Firibastat or Ramipril After Acute Myocardial Infarction for Prevention of Left Ventricular Dysfunction (QUORUM)

A Phase 2, Double-blind, Active-controlled, Dose-titrating Efficacy and Safety Study of Firibastat Compared to Ramipril Administered Orally, Twice Daily, Over 12 Weeks to Prevent Left Ventricular Dysfunction After Acute MI

This is a multicenter, randomized, double-blind, active-controlled, dose-titrating phase 2 study to evaluate the safety and efficacy of firibastat administered orally BID (2 daily doses) versus ramipril administered orally BID over 12 weeks after acute anterior MI.

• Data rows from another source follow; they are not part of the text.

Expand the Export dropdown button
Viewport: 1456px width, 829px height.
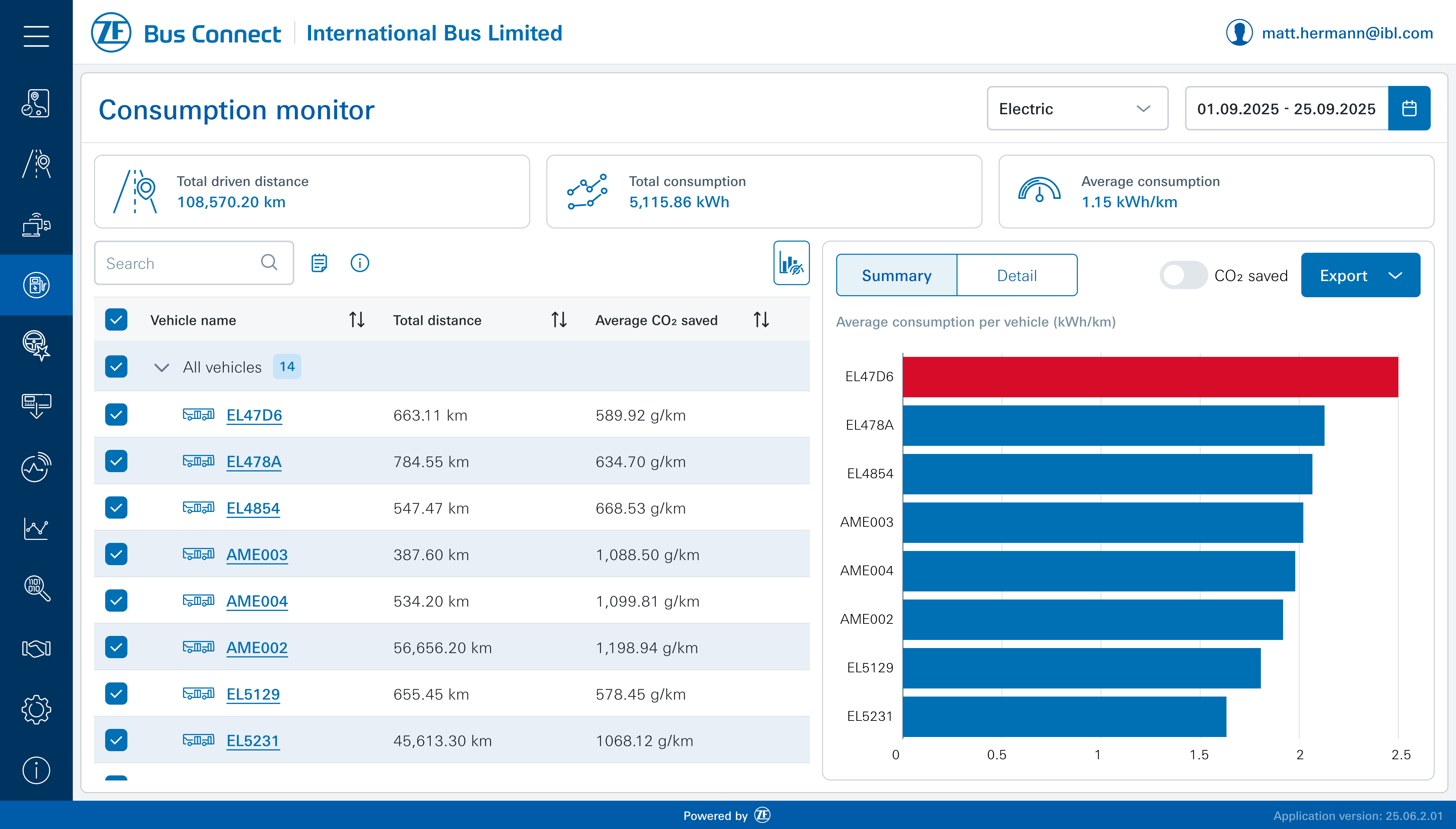(x=1360, y=276)
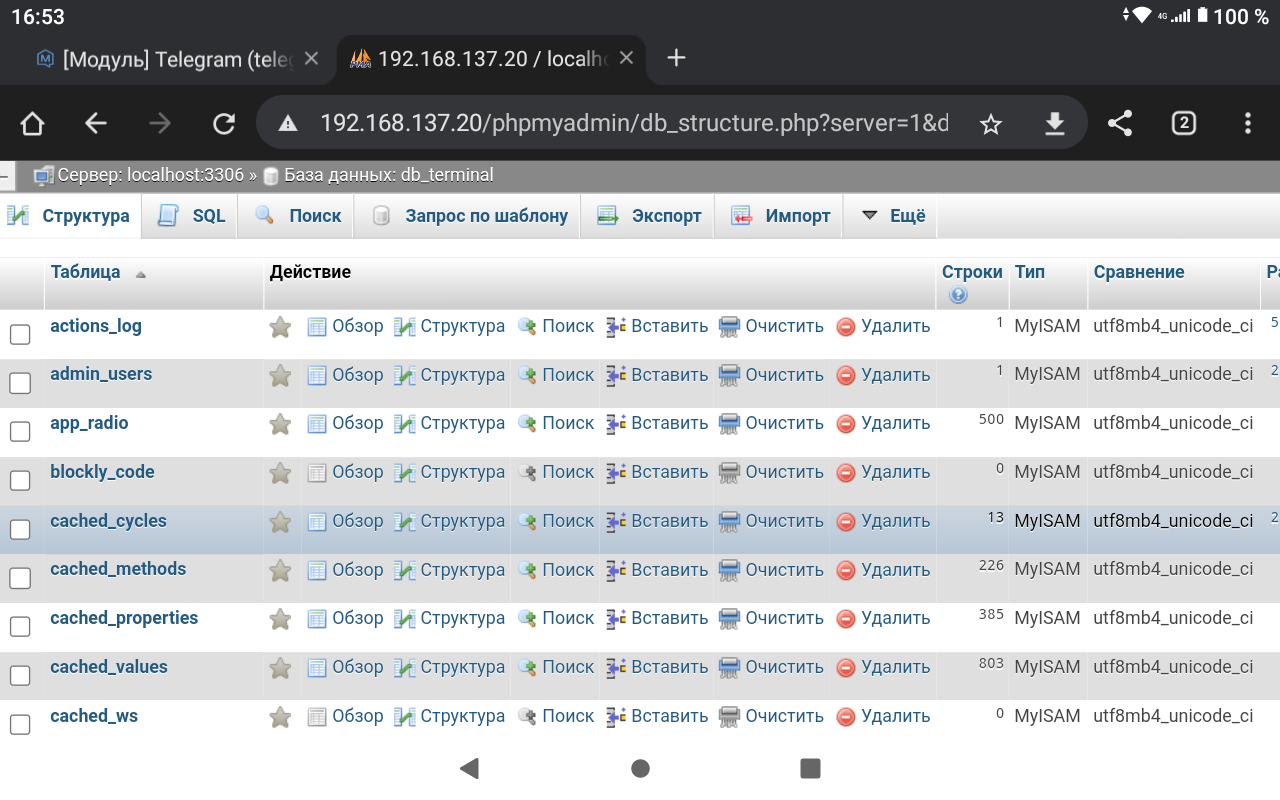This screenshot has height=800, width=1280.
Task: Favorite admin_users using its star toggle
Action: [279, 374]
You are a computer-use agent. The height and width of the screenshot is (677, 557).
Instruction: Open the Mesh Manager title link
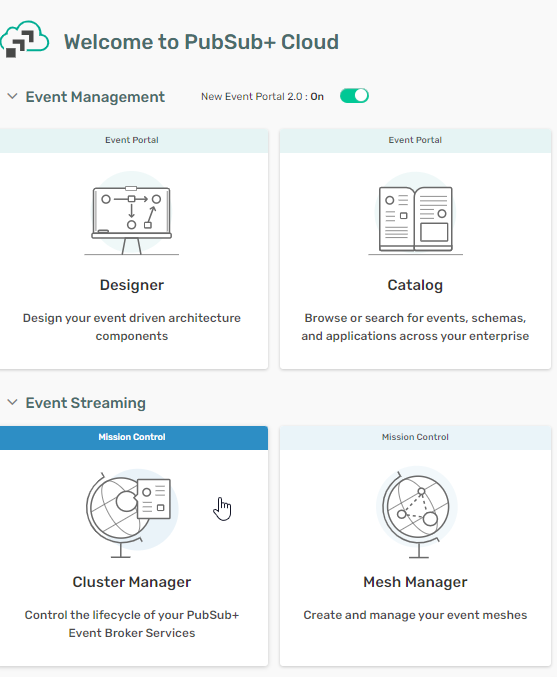(415, 582)
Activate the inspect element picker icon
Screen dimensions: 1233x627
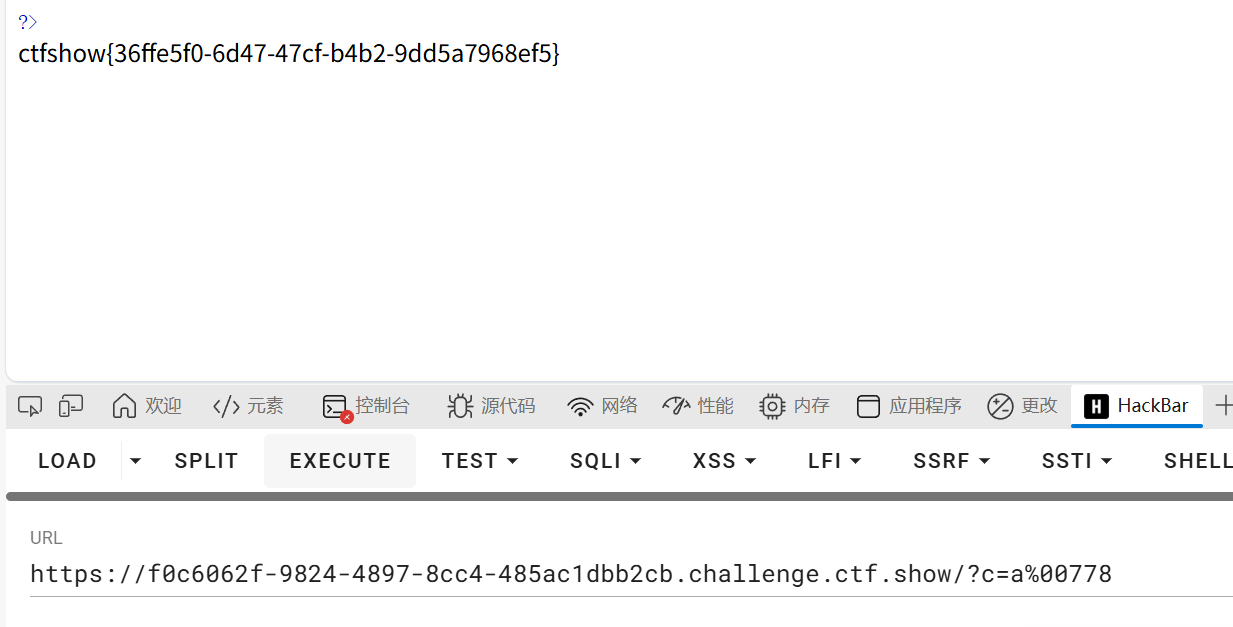(x=30, y=406)
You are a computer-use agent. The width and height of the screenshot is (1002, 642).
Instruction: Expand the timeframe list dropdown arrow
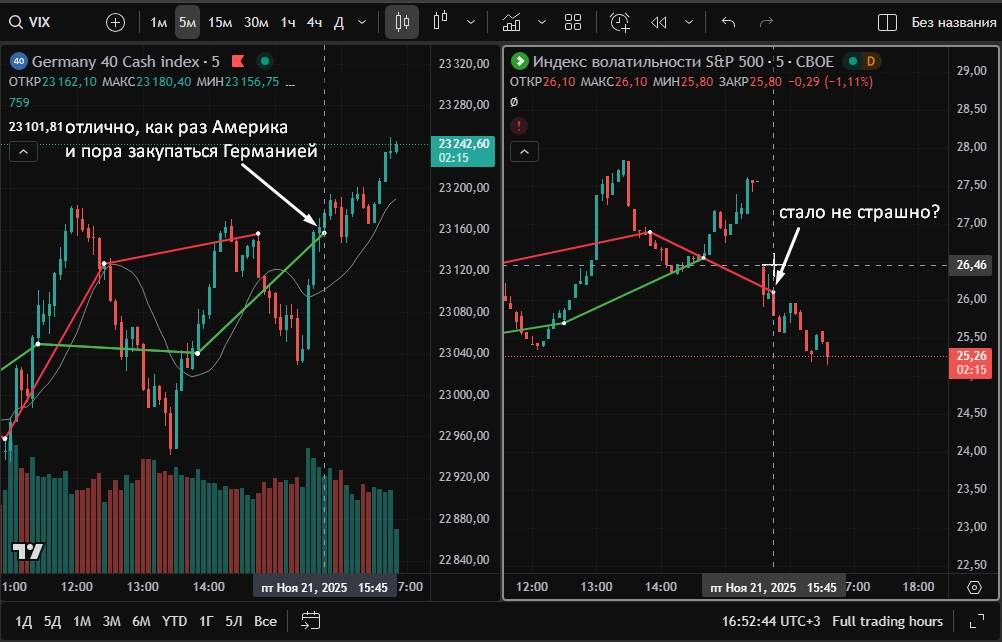pyautogui.click(x=362, y=22)
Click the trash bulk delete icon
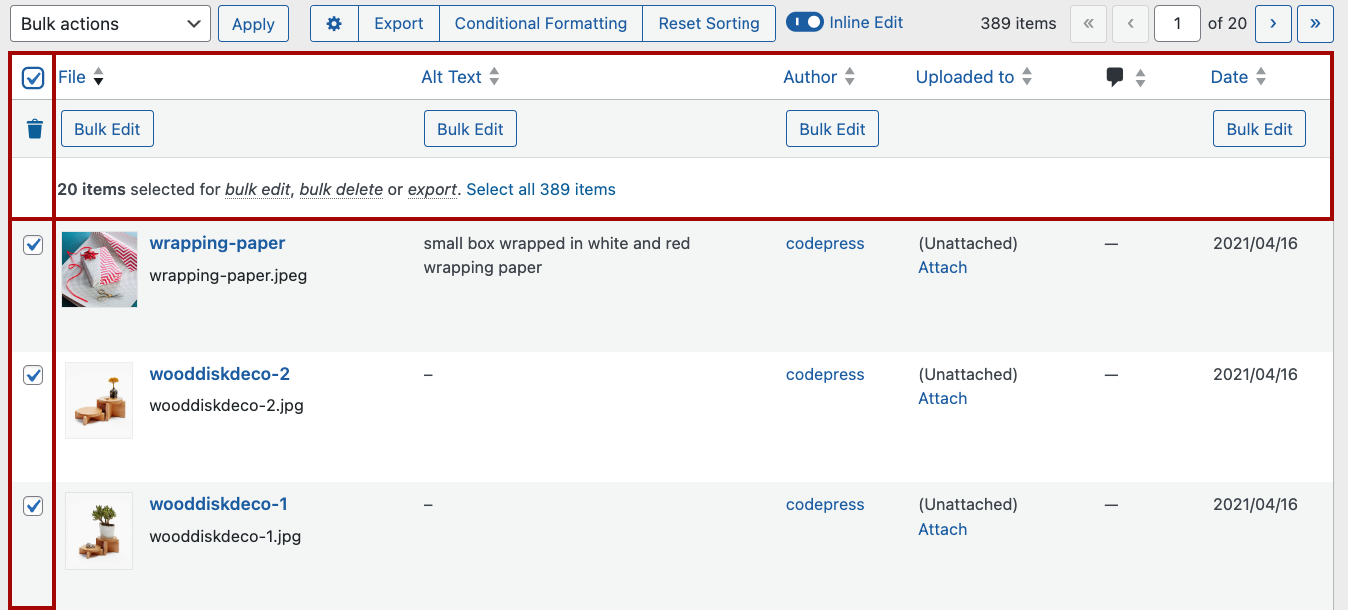Screen dimensions: 1348x610 coord(34,129)
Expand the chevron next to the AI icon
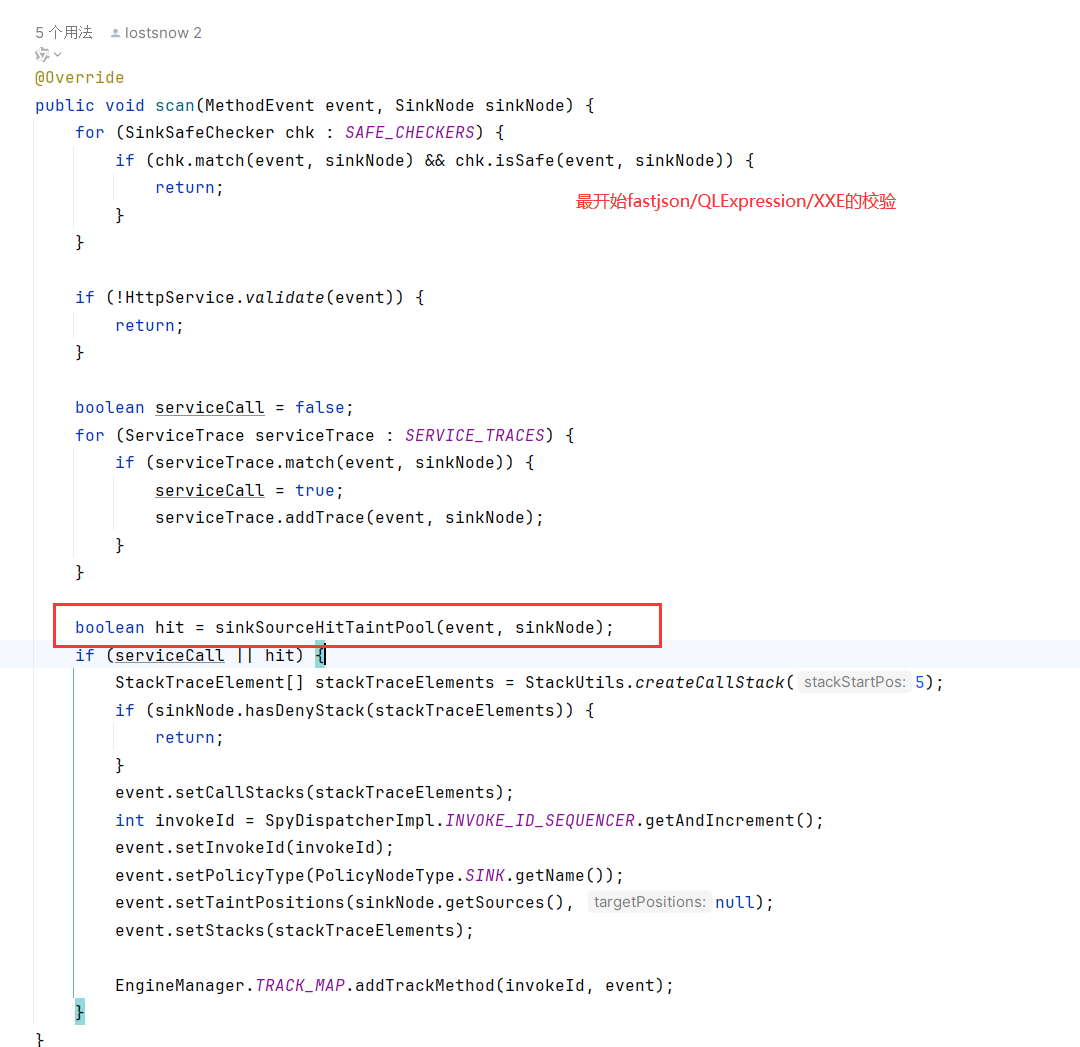Screen dimensions: 1080x1047 tap(58, 55)
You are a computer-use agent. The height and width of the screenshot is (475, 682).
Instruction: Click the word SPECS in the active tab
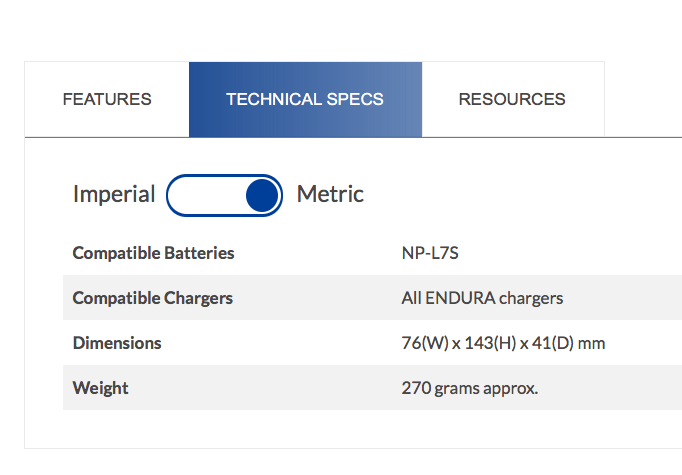coord(355,99)
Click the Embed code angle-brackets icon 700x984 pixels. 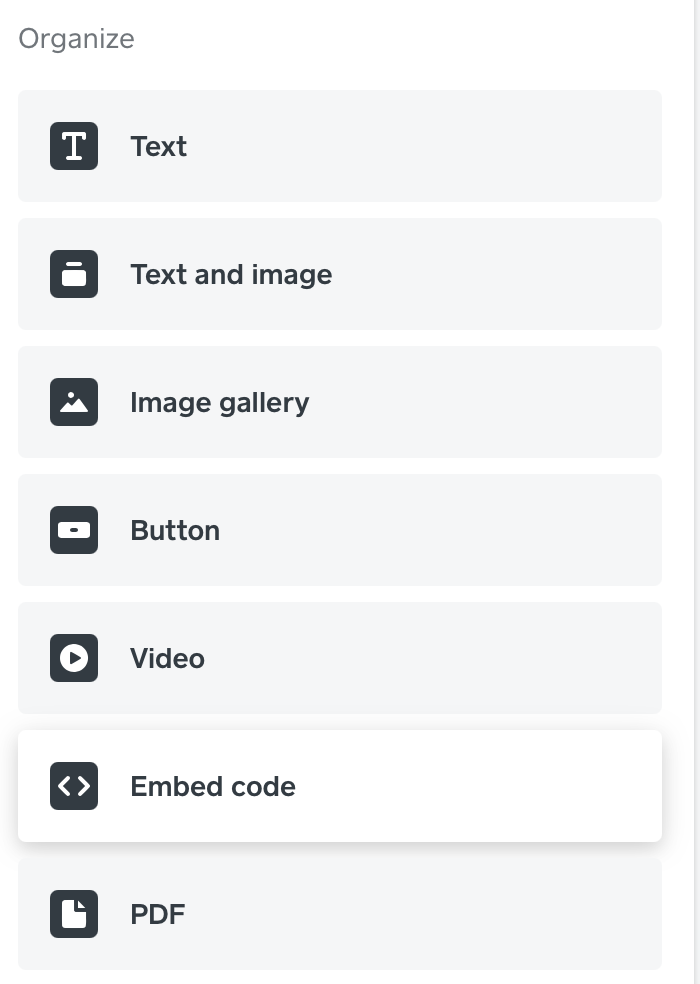point(73,786)
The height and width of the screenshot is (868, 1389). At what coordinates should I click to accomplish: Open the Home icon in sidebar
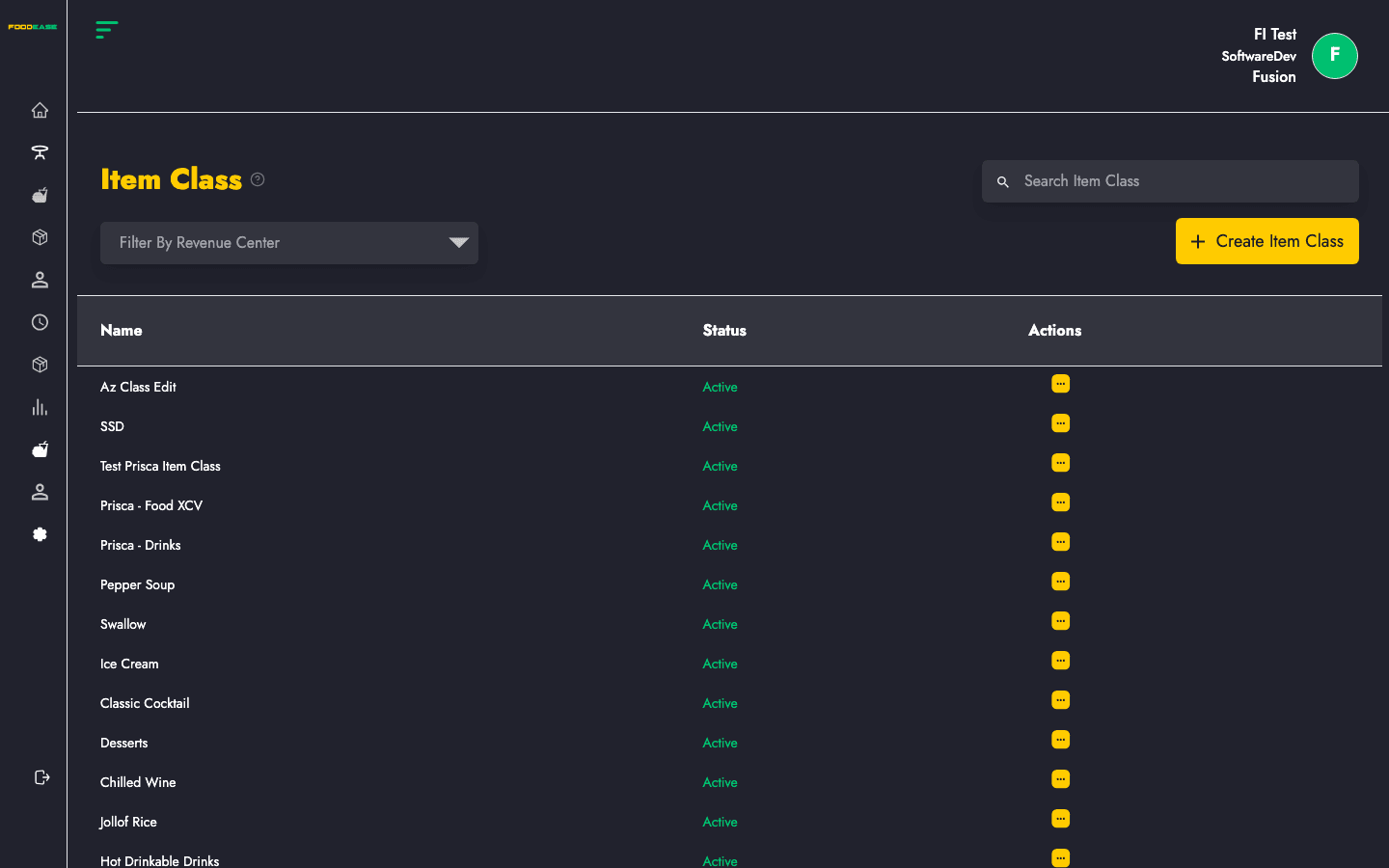pos(40,110)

Subjects will be followed for 12 weeks (over 4 study visits). A total of 294 male and female subjects with a diagnosis of first acute anterior MI will be randomized. The subjects will need to have a primary percutaneous coronary intervention (PCI) of the index MI related artery within 24 hours after MI.

Study Overview

• Status: Completed
• Conditions: Myocardial Infarction
• Intervention / Treatment: Drug: Firibastat; Drug: Ramipril

Detailed Description

At Inclusion Visit (Visit 2 [within 72 hours after acute MI]), subjects will be randomly assigned to 1 of the following 3 treatment groups in a 1:1:1 ratio:

• Group 1: Subjects will receive 50 mg firibastat BID for 2 weeks and then 100 mg BID for 10 weeks
• Group 2: Subjects will receive 250 mg firibastat BID for 2 weeks and then 500 mg BID for 10 weeks
• Group 3: Subjects will receive 2.5 mg ramipril BID for 2 weeks and then 5 mg BID for 10 weeks

Then subjects will undergo study procedures at Titration Visit (Visit 3 [Day 14]), Treatment Visit (Visit 4 Day 42]) and End-of-Treatment Visit (Visit 5 [Day 84]).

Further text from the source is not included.